И Онегин и Печорин оказались неспособны к делу, к активной роли, хотя оба смутно понимали, что около них все истлело. Они были даже «озлоблены», носили в себе и «недовольство» и бродили как тени с «тоскующею ленью». Но, презирая пустоту жизни, праздное барство, они поддавались ему и не подумали ни бороться с ним, ни бежать окончательно».
Эти гневные и горячие слова написаны шестидесятилетним стариком, не понаслышке знающим, что такое «тоскующая лень»; за ними — его многотрудный опыт личного деятельного одоления этой гибельной пропасти человеческого духа.
В апологии Чацкого — русского Штольца — жизненное кредо Гончарова, его нравственный императив: «Он вечный обличитель лжи, запрятавшейся в пословицу: «один в поле не воин». Нет, воин, если он Чацкий, и притом победитель; но передовой воин, застрельщик и — всегда жертва».
- Белеет парус одинокой…
«Застрельщиком» и «жертвой» Гончаров не был — в отличие от своего ровесника Герцена и однокурсника Лермонтова, — но «передовым воином» был: в борьбе с унынием, ленью, малодушием, нравственной усталостью, безразличием, распущенностью и бездельем — и был победителем.
- Над ним — луч солнца золотой.
Павел Фокин
Личность
Облик
Гавриил Никитич Потанин (1823–1910), писатель, уроженец и житель Симбирска. В 40-х годах был домашним учителем детей сестры И. А. Гончарова А. А. Кирмаловой:
Передо мной предстал обыкновенный мужчина среднего роста, полный, бледный, с белыми руками, как фарфор; коротко стриженные волосы, голубовато-серые глаза, как на портрете отца, но улыбка не отцовская, насмешливая. Одет он был безукоризненно: визитка, серые брюки с лампасами и прюнелевые ботинки с лакированным носком, одноглазка на резиновом шнурке и короткая цепь у часов, где мотались замысловатые брелоки того времени: ножичек, вилочка, окорок, бутылка и т. п. Петербургские франты того времени не носили длинных цепей на шее. Гончаров был подвижен, быстр в разговоре, поигрывал одноглазкой, цепочкой или разводил руками.

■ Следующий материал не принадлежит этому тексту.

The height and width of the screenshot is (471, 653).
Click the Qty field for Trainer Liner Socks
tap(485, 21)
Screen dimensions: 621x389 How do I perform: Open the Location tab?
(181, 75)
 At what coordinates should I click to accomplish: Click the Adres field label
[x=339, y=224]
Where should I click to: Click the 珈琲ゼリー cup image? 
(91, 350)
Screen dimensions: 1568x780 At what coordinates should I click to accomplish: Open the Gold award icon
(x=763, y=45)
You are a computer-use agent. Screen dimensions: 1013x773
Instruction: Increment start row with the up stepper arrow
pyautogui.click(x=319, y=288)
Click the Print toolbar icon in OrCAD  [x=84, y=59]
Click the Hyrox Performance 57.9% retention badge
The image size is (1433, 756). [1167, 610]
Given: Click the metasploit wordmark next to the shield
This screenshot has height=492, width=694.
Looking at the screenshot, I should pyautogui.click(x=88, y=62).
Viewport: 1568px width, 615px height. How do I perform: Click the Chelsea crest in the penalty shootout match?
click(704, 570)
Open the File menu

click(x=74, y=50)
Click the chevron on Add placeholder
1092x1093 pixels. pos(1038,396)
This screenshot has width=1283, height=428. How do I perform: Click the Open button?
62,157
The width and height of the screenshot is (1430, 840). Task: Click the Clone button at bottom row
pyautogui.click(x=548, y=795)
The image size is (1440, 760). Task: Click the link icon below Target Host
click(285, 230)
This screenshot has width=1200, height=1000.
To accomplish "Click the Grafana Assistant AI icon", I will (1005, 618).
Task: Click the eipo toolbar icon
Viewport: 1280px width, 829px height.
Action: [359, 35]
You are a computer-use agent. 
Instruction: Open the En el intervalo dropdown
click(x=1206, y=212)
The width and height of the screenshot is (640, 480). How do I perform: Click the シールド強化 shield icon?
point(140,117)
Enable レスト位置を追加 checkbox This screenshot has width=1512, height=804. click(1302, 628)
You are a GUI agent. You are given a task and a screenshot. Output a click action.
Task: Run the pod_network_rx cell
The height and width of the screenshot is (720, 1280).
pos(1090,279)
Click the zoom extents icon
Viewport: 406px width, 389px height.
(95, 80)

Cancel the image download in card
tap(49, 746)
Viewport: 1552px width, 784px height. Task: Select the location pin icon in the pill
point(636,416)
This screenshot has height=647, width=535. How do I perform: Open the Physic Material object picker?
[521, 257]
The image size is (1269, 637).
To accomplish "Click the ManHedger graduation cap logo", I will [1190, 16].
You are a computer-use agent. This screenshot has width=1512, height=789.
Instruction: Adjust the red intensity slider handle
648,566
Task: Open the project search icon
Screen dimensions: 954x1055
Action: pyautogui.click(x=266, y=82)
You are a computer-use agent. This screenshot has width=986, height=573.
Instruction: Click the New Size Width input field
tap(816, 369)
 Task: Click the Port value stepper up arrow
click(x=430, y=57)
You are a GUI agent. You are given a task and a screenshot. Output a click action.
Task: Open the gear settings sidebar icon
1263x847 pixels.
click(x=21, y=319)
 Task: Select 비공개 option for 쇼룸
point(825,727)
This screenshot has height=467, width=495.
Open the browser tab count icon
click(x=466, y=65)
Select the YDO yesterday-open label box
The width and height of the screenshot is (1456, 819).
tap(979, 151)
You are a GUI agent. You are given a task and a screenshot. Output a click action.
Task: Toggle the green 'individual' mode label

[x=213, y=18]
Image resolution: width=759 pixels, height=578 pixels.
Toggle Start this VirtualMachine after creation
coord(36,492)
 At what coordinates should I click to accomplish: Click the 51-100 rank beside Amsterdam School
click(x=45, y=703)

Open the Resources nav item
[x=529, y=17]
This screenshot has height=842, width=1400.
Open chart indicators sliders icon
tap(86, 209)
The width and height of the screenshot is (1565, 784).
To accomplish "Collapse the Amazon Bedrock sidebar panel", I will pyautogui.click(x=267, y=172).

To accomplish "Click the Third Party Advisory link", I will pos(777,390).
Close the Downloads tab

Алексей Петрович Плетнев (1854 — после 1912), писатель и критик; сын литературного критика, профессора и ректора Петербургского университета П. А. Плетнева:
В пору своего расцвета Гончаров был полный, круглолицый, с коротко остриженными русыми баками на щеках, изящно одетый мужчина, живого характера, с добрыми, ласковыми светло-голубыми глазами.
Ростислав Иванович Сементковский (1846–1918), писатель, публицист и литературный критик. По образованию юрист. В 1872–1876 годах — сотрудник «Нового времени», с 1897 года — редактор «Нивы»:
Мужчина лет пятидесяти, небольшого роста, с пробритым подбородком, с начинавшими уже седеть густыми усами, бакенбардами и волосами, тщательно приглаженными. Костюм сидел на нем мешковато, но все было опрятно, только помню <…>, что половинки воротника рубашки были постоянно у него плохо пригнаны и как-то беспорядочно расходились. <…> Я невольно любовался его тонким, правильным, благородным носом, а главное — его глазами, умными, вдумчивыми и в то же время такими печальными, что самому вдруг грустно станет.
Гавриил Никитич Потанин:
В казенной службе он был гладко обрит и сильно озабочен своим столоначальничеством, и теперь носил густейшие бакенбарды прусского короля и складывал на груди руки, как Наполеон.
Павел Михайлович Ковалевский (1823–1907), беллетрист, поэт, переводчик, художественный критик, сотрудничавший в «Современнике», «Отечественных записках», а затем в «Вестнике Европы»:
Кругленький, пухлый, с сонливо-спокойным взглядом светлых глаз из-под широких век в ячменях.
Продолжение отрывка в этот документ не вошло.